[Stored records]

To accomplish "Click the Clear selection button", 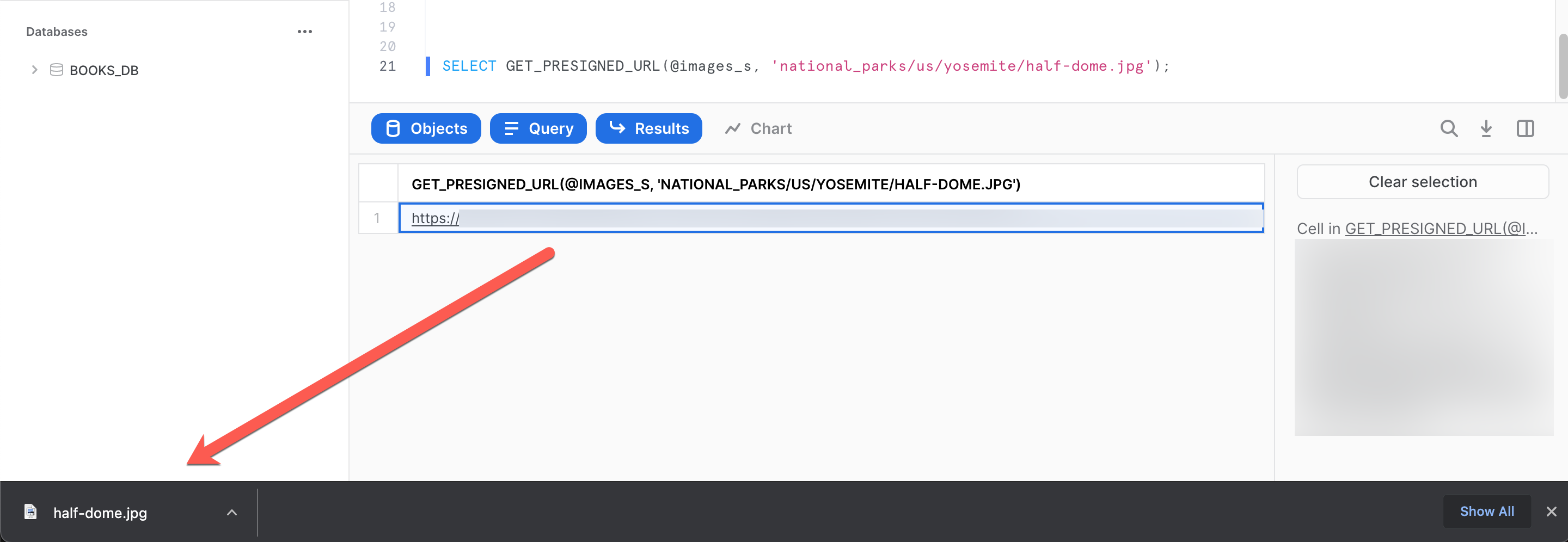I will point(1423,181).
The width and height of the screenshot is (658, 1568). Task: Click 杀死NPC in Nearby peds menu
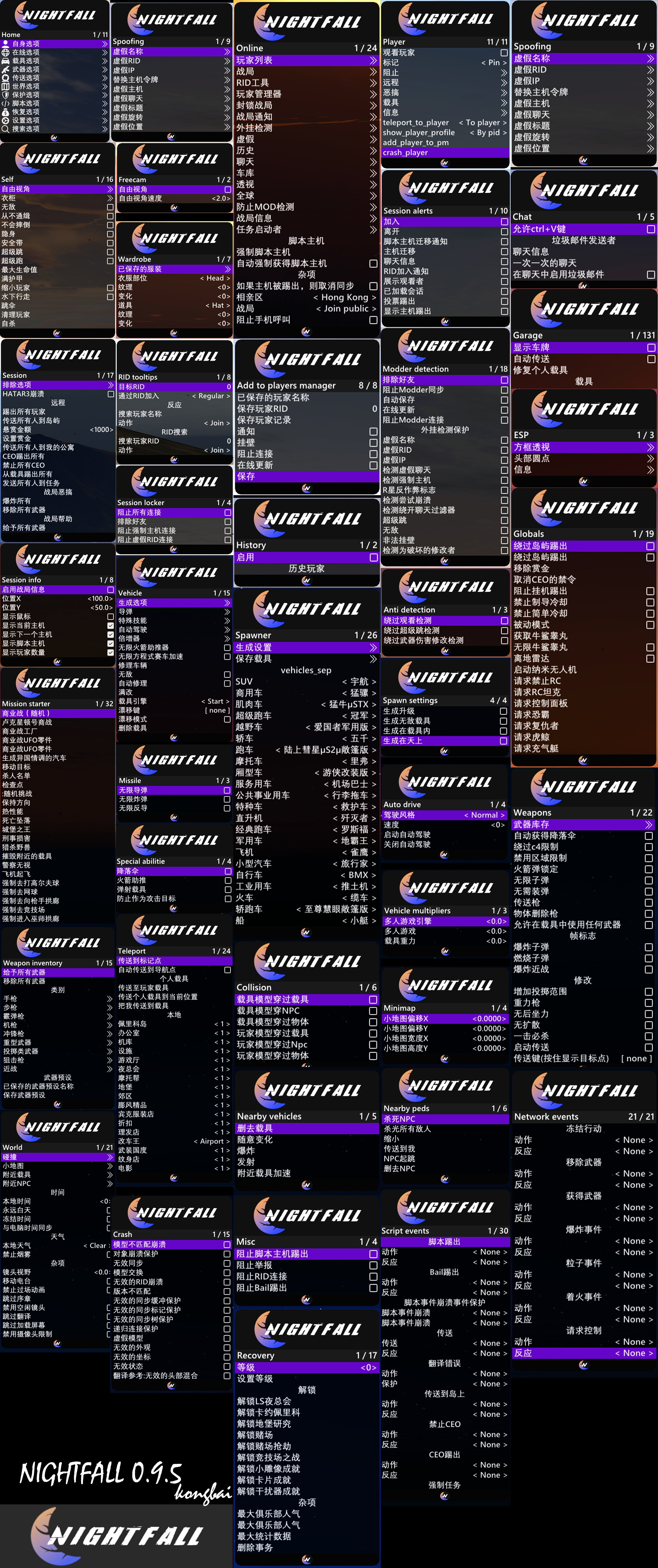click(x=399, y=1119)
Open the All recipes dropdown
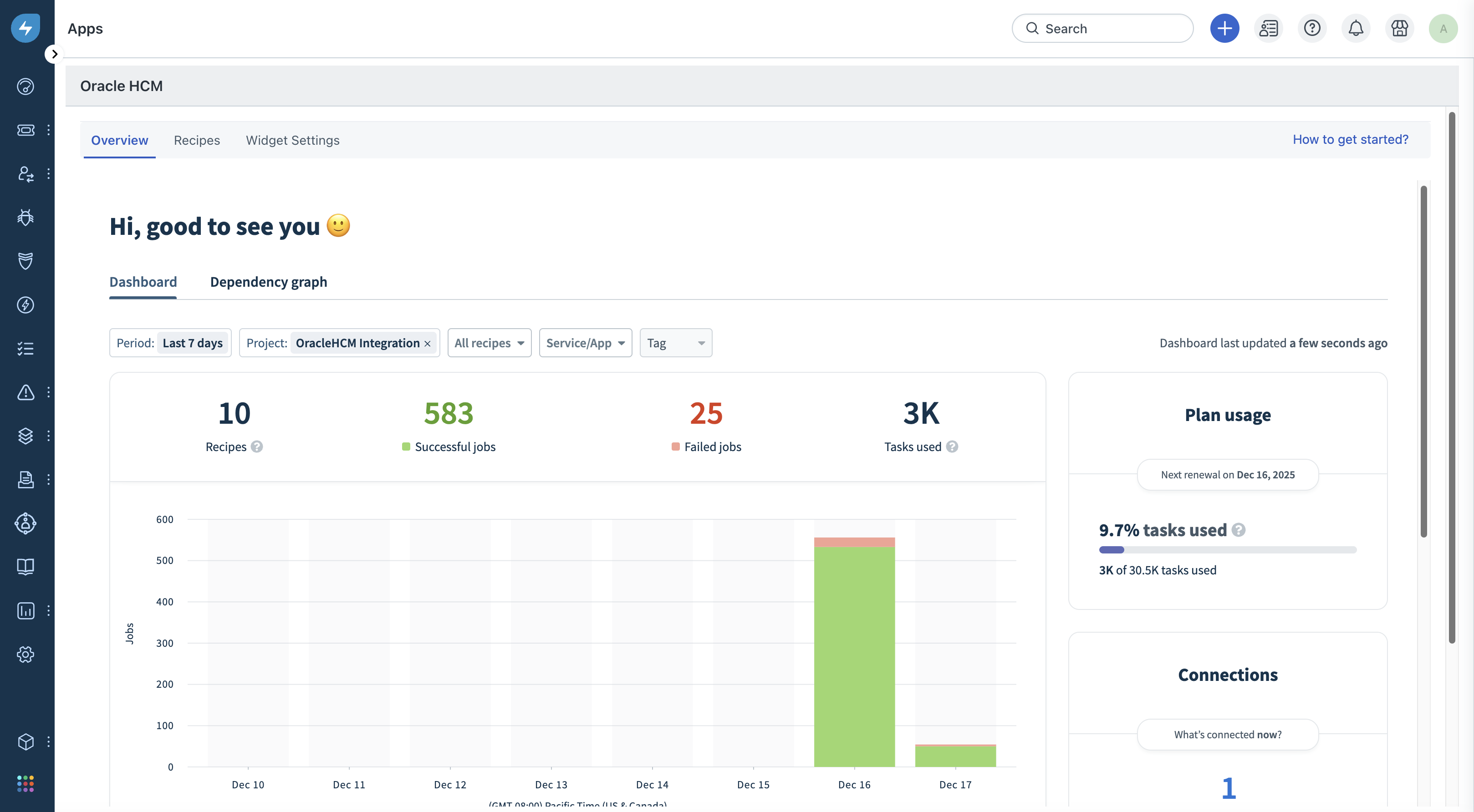Screen dimensions: 1474x812 [x=489, y=343]
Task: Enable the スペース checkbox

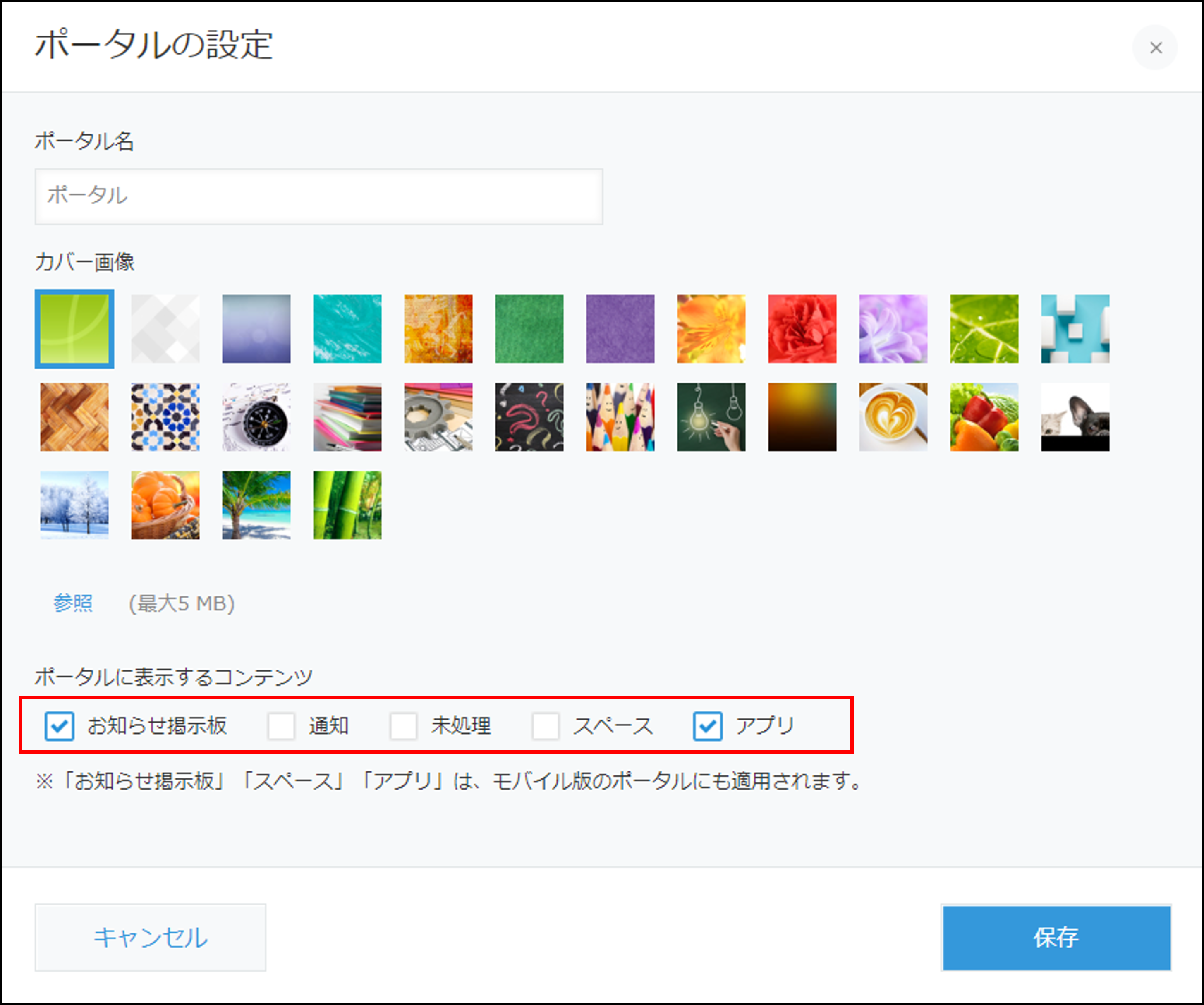Action: coord(547,726)
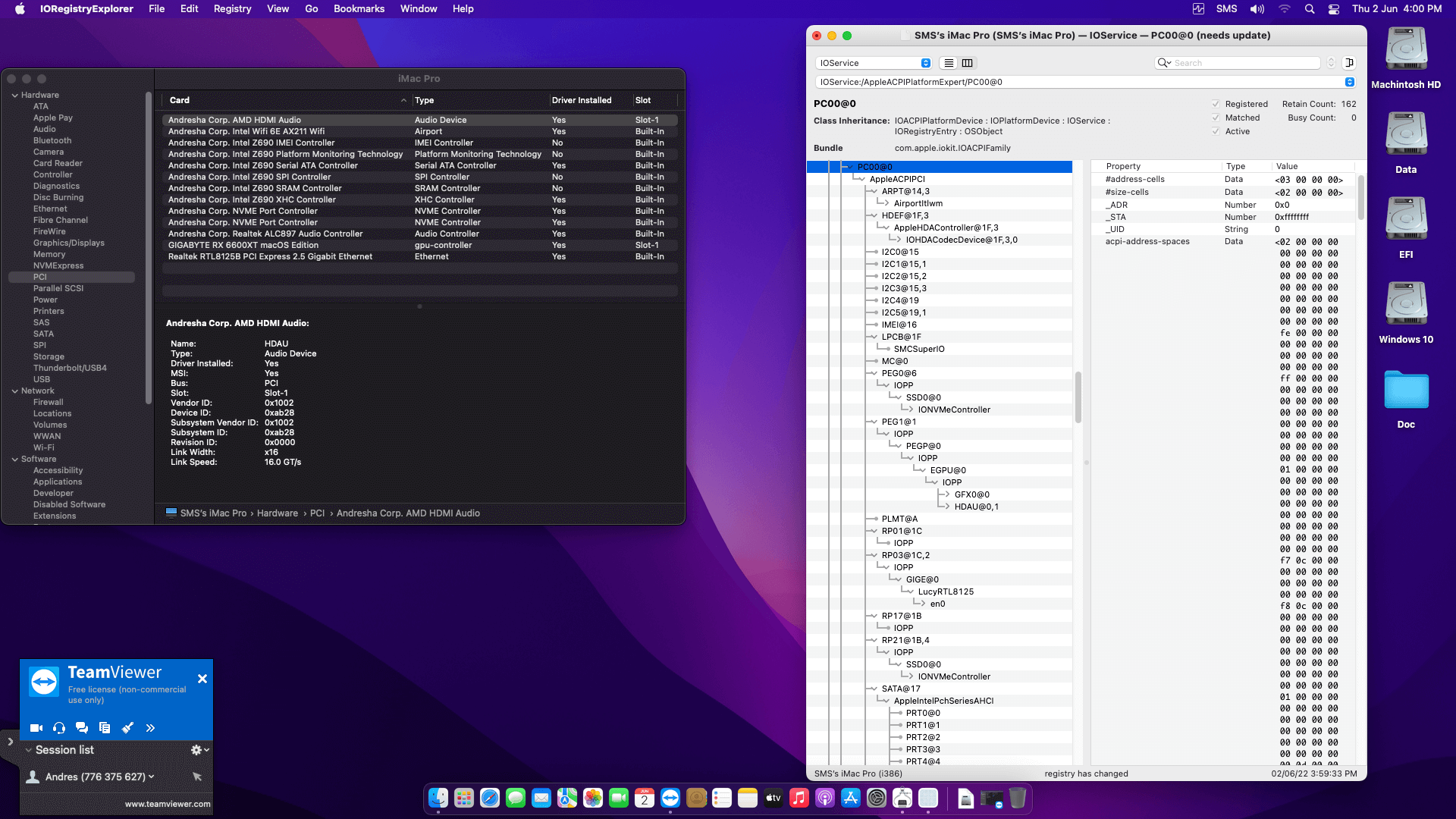Switch to outline list view

[949, 63]
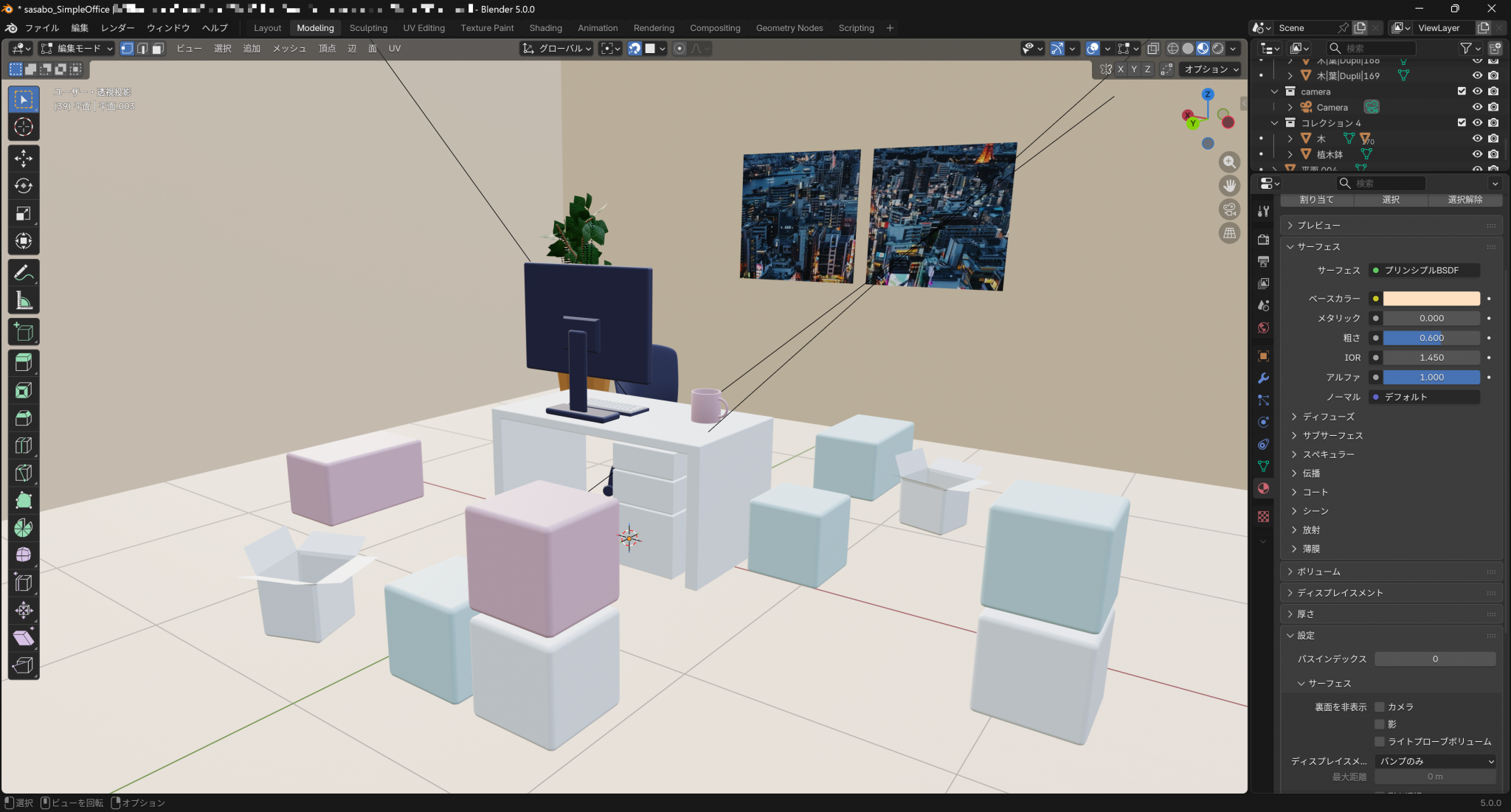
Task: Select the Measure tool
Action: (x=24, y=301)
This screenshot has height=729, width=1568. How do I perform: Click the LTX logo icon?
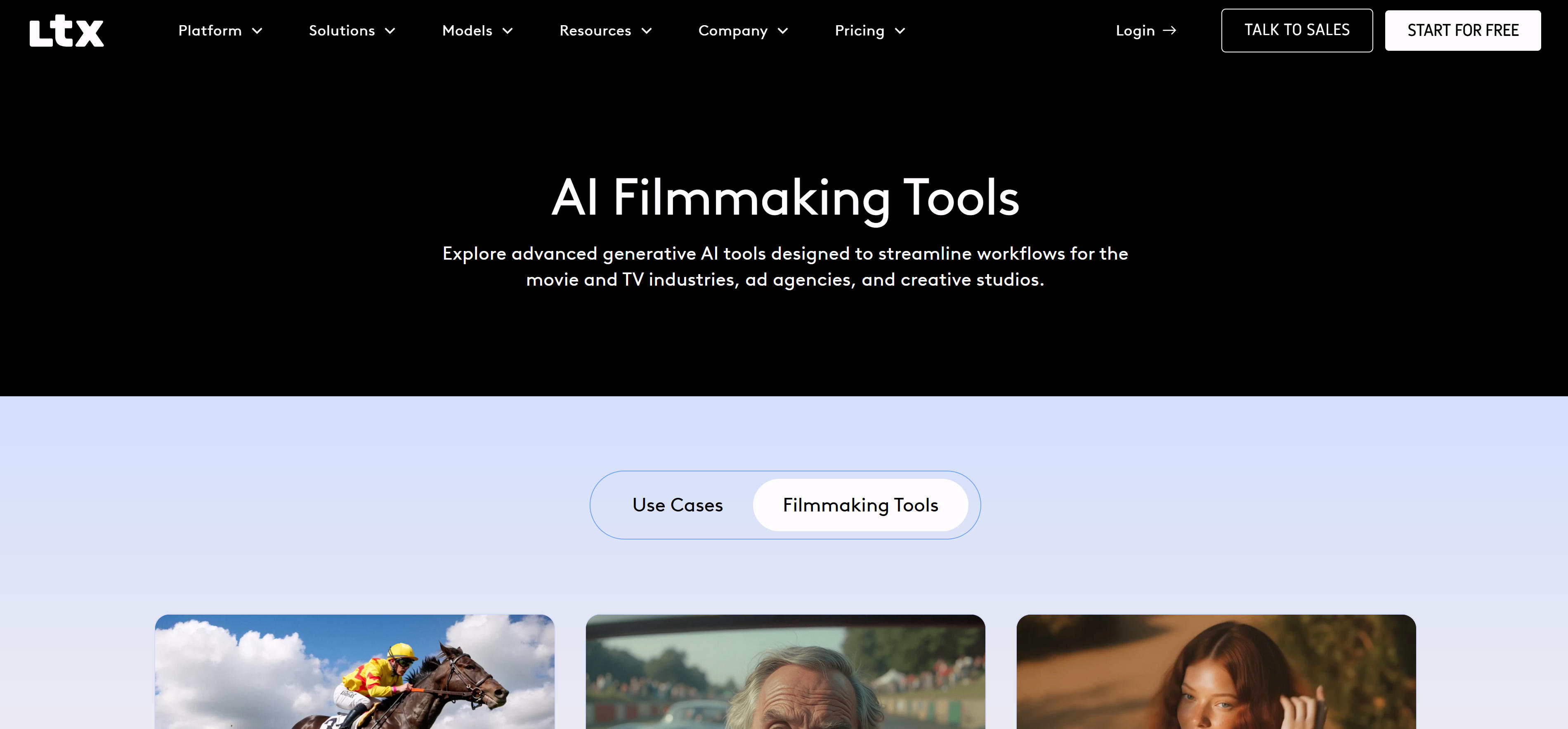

Goal of the exercise
Start with the line holding "Open the All recipes dropdown" and repeat exactly every line through the final line of the records above, but no pictures and nothing more.

Exercise answer
Open the All recipes dropdown
Screen dimensions: 1474x812 [x=489, y=343]
Task: Enable the スペース checkbox

Action: coord(547,726)
Switch to outline list view

[949, 63]
Task: Select the Measure tool
Action: (x=24, y=301)
This screenshot has height=729, width=1568. How do I perform: Click the LTX logo icon?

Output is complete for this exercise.